Abstract:
The paper investigated the relationship between real effective exchange rate and balance
of payment in Ethiopia using annual data spanning the period 1976 - 2015. The analysis
is based on a cointegrated vector autoregressive approach. The methodology of the study
begins with Augmented Dickey-Fuller stationarity tests of the data and the Johansen
cointegration rank test that revealed current account, real gross domestic product, real
effective exchange rate, budget deficit, interest rate and inflation rate to be cointegrated
with one cointegrated relationship and thus share long-run equilibrium relationships.
Empirical results suggest that real effective exchange rates do play a role in determining
the short and long-run behavior of the Ethiopian current account.
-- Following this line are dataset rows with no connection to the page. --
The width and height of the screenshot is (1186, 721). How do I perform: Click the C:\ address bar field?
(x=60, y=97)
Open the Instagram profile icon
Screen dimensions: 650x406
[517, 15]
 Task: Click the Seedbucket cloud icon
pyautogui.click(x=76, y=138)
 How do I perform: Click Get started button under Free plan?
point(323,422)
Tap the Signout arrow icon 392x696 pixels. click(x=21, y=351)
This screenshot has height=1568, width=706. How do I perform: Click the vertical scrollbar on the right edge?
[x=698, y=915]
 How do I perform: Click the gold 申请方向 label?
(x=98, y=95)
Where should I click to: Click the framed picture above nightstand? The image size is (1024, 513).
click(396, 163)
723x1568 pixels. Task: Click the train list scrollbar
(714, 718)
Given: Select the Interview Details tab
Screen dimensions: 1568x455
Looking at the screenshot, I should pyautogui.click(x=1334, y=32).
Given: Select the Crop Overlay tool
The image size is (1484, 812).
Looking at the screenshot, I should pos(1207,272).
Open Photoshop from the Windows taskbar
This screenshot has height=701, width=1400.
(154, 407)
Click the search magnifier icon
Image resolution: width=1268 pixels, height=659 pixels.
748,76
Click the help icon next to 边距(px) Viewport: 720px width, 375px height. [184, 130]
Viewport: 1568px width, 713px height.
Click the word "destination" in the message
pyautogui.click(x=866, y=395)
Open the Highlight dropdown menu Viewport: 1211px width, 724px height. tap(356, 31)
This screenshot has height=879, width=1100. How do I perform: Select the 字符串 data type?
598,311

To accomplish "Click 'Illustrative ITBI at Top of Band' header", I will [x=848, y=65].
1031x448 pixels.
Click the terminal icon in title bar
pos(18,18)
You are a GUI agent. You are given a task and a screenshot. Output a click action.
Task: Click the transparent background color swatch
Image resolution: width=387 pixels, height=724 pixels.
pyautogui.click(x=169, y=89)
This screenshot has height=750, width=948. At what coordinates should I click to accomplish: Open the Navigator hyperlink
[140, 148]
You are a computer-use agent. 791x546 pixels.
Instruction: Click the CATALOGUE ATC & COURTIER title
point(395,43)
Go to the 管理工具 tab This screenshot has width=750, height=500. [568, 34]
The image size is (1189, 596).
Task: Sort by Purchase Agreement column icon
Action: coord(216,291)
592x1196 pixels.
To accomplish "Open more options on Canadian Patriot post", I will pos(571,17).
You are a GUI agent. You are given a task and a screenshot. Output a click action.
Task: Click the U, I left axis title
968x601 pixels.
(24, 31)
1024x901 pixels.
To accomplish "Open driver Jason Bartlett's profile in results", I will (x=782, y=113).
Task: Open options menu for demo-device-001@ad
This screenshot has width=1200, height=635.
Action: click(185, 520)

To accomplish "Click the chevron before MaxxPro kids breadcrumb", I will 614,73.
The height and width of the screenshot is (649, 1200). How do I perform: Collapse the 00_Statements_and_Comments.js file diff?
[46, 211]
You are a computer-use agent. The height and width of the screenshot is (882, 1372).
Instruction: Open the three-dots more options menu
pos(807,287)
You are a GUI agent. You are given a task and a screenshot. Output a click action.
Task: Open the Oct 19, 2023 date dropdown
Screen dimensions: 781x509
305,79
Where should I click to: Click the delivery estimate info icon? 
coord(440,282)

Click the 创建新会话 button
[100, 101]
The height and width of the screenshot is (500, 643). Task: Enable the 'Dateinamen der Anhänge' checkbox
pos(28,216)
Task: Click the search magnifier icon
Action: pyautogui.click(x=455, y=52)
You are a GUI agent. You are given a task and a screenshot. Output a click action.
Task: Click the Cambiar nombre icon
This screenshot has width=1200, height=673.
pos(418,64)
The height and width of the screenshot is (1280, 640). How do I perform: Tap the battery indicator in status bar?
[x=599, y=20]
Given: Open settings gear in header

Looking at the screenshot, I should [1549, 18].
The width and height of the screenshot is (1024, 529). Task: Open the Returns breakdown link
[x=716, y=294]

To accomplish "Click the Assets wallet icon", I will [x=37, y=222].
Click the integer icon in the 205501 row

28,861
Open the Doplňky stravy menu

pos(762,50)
Thus, there is strong
indication for the Marshall-Lerner condition to hold in Ethiopia, as the current account
improves in the long run in response to a devaluation in the real effective exchange rate.
The result of the long run relationship from the vector error correction model, together
with the impulse response functions signify that, following devaluation in the real
effective exchange rate current account first deteriorates before it later improves, i.e.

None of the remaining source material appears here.